Inizialmente il libro mi ha catturata molto. Provo sempre una forte attrazione nei personaggi insoliti, disadattati e solitari; ma anche nei confronti dei personaggi non proprio stabili ( i pazzi psicotici, psicopatici, ossessivo-compulsivi sono i miei preferiti da sempre). James mi ha intrigata sin da subito, ma poi, proseguendo con la lettura, ho iniziato ad annoiarmi. Il libro è scritto bene, questo sì, ma la storia si appiattisce e l'attenzione diminuisce pagina dopo pagina. Inoltre, i personaggi sono abbastanza stereotipati e questo fa sì che durante l'evolversi degli eventi le loro azioni\reazioni siano prevedibili. James, dal canto suo, non riesce a migliorarsi, a crescere e non riesce ad evitare le situazioni spiacevoli. C'è chi ha avuto l'ardire di paragonarlo a Holden. Non mi esprimo su questo punto, perché non ha senso perdere tempo.
E' un romanzo che per qualche motivo non funziona. E mi dispiace perché avevo delle altissime aspettative e invece si è rivelato una quasi delusione.

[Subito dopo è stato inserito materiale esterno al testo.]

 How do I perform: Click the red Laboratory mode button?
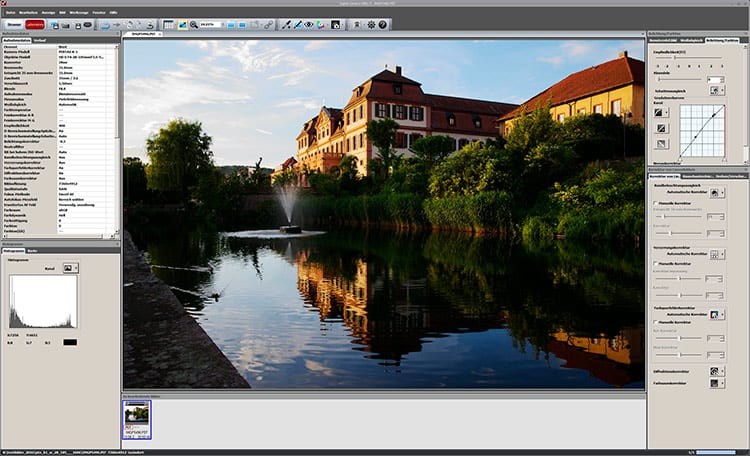[x=36, y=23]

PS: Ciò che più mi ha infastidito è la poca coerenza di James. Non parlo dell'incoerenza delle sue azioni, che sarebbe prevedibile dal momento che è un ragazzo di diciassette anni con problemi evidenti; quando parlo di incoerenza mi riferisco alla costruzione del personaggio. James ha 17 anni e non sembra avere 17 anni. Nel modo di parlare, nel modo di pensare e nel modo di agire non sembra affatto un adolescente, sembra un uomo adulto e deluso; un uomo che ha perso ogni barlume di speranza e di spensieratezza. Sembra un uomo che ha tutte le risposte pronte, nessun dubbio, nessuna incertezza tipica di un diciassettenne. Perché anche il dubbio dell'Università non è un vero dubbio: James è convinto di non volersi iscrivere e ha già stabilito anche come dovrà essere la sua vita. Non so se è chiaro quello che sto dicendo, ma mi ha infastidita perché Cameron non è stato attento ai dettagli, ecco.

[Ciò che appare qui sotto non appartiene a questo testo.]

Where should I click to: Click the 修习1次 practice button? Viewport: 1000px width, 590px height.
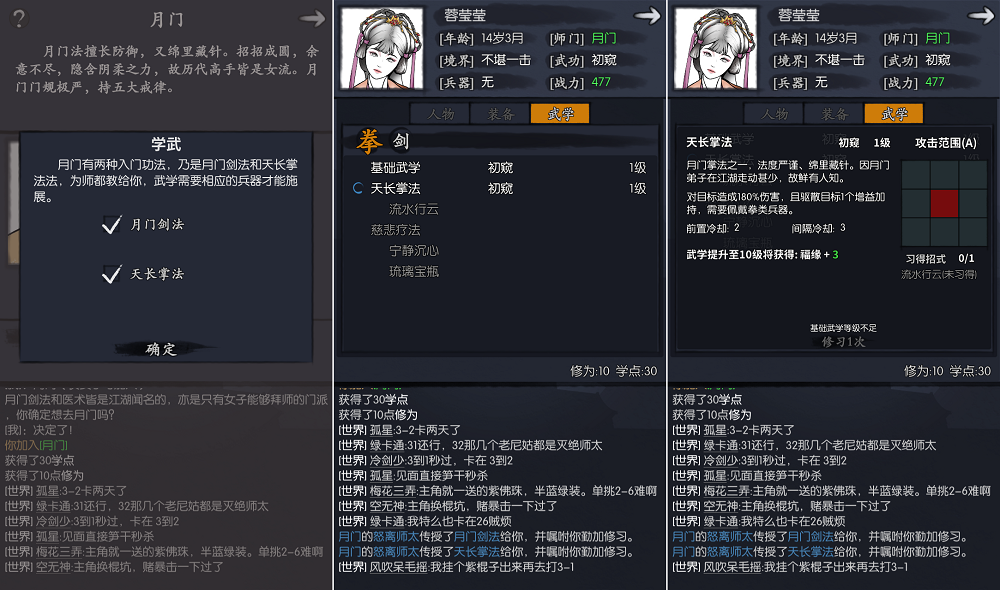tap(843, 341)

PPS: Se vi state chiedendo da dove nasce il titolo, che poi è una delle cose che più mi ispirava nel romanzo, ve lo spiego subito. L'estate in cui i genitori di James divorziano decidono di spedire i due figli "fuori dai piedi": Gillian, che ai tempi aveva quindici anni, è stata inviata in Europa con la famiglia della sua amica Hilary mentre James è stato "esiliato" al Camp Zephyr, che si spacciava come scuola di vela e che in realtà era un istituto di preparazione per le accademie militari dove si cerca di raddrizzare gli adolescenti gravemente problematici "grazie alle meraviglie del lavoro manuale e della natura". Sii forte e paziente; un giorno questo dolore ti sarà utile è il motto del campo. Ecco.